Task details — Rewrite the rows below, swapping every "GUI agent" for "screen assistant" and leaving everything else unchanged.

Records for processing —
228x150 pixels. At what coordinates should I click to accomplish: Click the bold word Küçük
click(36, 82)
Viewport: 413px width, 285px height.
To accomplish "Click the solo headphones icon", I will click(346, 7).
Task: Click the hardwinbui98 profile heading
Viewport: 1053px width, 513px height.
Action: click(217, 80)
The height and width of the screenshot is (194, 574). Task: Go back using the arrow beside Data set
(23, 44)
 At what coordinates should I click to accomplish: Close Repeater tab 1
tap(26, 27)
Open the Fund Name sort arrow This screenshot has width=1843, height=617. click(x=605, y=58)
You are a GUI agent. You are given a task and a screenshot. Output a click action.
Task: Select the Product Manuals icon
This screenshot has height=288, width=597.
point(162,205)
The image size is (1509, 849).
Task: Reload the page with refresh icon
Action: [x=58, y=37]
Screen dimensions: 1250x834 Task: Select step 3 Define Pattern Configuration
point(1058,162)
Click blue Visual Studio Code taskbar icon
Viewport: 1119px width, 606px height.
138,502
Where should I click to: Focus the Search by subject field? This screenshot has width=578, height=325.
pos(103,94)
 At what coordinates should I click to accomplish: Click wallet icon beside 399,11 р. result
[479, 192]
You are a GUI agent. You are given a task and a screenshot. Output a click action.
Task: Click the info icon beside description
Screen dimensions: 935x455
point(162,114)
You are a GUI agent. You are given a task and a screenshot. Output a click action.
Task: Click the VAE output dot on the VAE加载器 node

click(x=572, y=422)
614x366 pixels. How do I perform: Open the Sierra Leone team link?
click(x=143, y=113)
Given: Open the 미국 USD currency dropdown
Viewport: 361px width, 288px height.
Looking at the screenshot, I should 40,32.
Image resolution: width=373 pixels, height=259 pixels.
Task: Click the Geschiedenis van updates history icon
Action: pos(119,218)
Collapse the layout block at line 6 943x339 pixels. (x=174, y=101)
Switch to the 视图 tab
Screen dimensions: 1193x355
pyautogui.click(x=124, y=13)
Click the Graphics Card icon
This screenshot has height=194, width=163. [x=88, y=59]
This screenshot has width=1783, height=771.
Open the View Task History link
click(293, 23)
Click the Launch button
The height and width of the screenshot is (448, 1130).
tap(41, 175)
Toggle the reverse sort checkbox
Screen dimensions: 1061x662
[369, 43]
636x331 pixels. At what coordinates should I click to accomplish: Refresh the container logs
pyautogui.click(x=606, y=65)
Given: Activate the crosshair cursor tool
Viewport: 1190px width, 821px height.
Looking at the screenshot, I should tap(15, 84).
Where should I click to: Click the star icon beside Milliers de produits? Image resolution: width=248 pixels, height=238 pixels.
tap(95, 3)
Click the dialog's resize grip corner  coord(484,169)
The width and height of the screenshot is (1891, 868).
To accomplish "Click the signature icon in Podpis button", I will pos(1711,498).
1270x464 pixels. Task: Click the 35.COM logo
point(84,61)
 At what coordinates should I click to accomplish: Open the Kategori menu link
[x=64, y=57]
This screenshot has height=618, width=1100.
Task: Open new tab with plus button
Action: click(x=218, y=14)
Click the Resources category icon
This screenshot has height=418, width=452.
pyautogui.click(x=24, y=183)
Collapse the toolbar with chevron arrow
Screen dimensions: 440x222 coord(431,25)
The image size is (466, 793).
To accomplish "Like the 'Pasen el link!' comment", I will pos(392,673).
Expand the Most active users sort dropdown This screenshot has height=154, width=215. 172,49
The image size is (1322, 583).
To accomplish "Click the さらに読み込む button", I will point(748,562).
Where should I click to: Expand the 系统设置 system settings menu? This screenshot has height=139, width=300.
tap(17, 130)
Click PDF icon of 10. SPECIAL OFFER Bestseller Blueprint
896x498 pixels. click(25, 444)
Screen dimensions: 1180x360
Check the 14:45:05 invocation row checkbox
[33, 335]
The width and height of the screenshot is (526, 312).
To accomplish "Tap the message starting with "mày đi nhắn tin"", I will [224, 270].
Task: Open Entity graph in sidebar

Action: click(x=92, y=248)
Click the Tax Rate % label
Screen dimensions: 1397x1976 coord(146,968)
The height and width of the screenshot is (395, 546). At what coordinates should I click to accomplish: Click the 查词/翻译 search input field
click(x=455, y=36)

Response below —
228x150 pixels. At what coordinates should I click to accomplish: Click the bold word Küçük
click(36, 82)
Viewport: 413px width, 285px height.
To accomplish "Click the solo headphones icon", I will click(346, 7).
Task: Click the hardwinbui98 profile heading
Viewport: 1053px width, 513px height.
Action: click(217, 80)
The height and width of the screenshot is (194, 574). Task: Go back using the arrow beside Data set
(23, 44)
 At what coordinates should I click to accomplish: Close Repeater tab 1
tap(26, 27)
Open the Fund Name sort arrow This screenshot has width=1843, height=617. click(x=605, y=58)
You are a screen assistant. You are given a task and a screenshot. Output a click action.
Task: Select the Product Manuals icon
This screenshot has height=288, width=597.
point(162,205)
The image size is (1509, 849).
Task: Reload the page with refresh icon
Action: [x=58, y=37]
Screen dimensions: 1250x834 Task: Select step 3 Define Pattern Configuration
point(1058,162)
Click blue Visual Studio Code taskbar icon
Viewport: 1119px width, 606px height.
138,502
Where should I click to: Focus the Search by subject field? This screenshot has width=578, height=325.
pos(103,94)
 At what coordinates should I click to accomplish: Click wallet icon beside 399,11 р. result
[479, 192]
You are a screen assistant. You are given a task and a screenshot. Output a click action.
Task: Click the info icon beside description
Screen dimensions: 935x455
point(162,114)
You are a screen assistant. You are given a task and a screenshot. Output a click action.
Task: Click the VAE output dot on the VAE加载器 node

click(x=572, y=422)
614x366 pixels. How do I perform: Open the Sierra Leone team link?
click(x=143, y=113)
Given: Open the 미국 USD currency dropdown
Viewport: 361px width, 288px height.
Looking at the screenshot, I should 40,32.
Image resolution: width=373 pixels, height=259 pixels.
Task: Click the Geschiedenis van updates history icon
Action: pos(119,218)
Collapse the layout block at line 6 943x339 pixels. (x=174, y=101)
Switch to the 视图 tab
Screen dimensions: 1193x355
pyautogui.click(x=124, y=13)
Click the Graphics Card icon
This screenshot has height=194, width=163. [x=88, y=59]
This screenshot has width=1783, height=771.
Open the View Task History link
click(293, 23)
Click the Launch button
The height and width of the screenshot is (448, 1130).
tap(41, 175)
Toggle the reverse sort checkbox
Screen dimensions: 1061x662
[369, 43]
636x331 pixels. At what coordinates should I click to accomplish: Refresh the container logs
pyautogui.click(x=606, y=65)
Given: Activate the crosshair cursor tool
Viewport: 1190px width, 821px height.
Looking at the screenshot, I should tap(15, 84).
Where should I click to: Click the star icon beside Milliers de produits? Image resolution: width=248 pixels, height=238 pixels.
tap(95, 3)
Click the dialog's resize grip corner  coord(484,169)
The width and height of the screenshot is (1891, 868).
To accomplish "Click the signature icon in Podpis button", I will pos(1711,498).
1270x464 pixels. Task: Click the 35.COM logo
point(84,61)
 At what coordinates should I click to accomplish: Open the Kategori menu link
[x=64, y=57]
This screenshot has height=618, width=1100.
Task: Open new tab with plus button
Action: click(x=218, y=14)
Click the Resources category icon
This screenshot has height=418, width=452.
pyautogui.click(x=24, y=183)
Collapse the toolbar with chevron arrow
Screen dimensions: 440x222 coord(431,25)
The image size is (466, 793).
To accomplish "Like the 'Pasen el link!' comment", I will pos(392,673).
Expand the Most active users sort dropdown This screenshot has height=154, width=215. 172,49
The image size is (1322, 583).
To accomplish "Click the さらに読み込む button", I will point(748,562).
Where should I click to: Expand the 系统设置 system settings menu? This screenshot has height=139, width=300.
tap(17, 130)
Click PDF icon of 10. SPECIAL OFFER Bestseller Blueprint
896x498 pixels. click(25, 444)
Screen dimensions: 1180x360
Check the 14:45:05 invocation row checkbox
[33, 335]
The width and height of the screenshot is (526, 312).
To accomplish "Tap the message starting with "mày đi nhắn tin"", I will [224, 270].
Task: Open Entity graph in sidebar

Action: click(x=92, y=248)
Click the Tax Rate % label
Screen dimensions: 1397x1976 coord(146,968)
The height and width of the screenshot is (395, 546). At what coordinates should I click to accomplish: Click the 查词/翻译 search input field
click(x=455, y=36)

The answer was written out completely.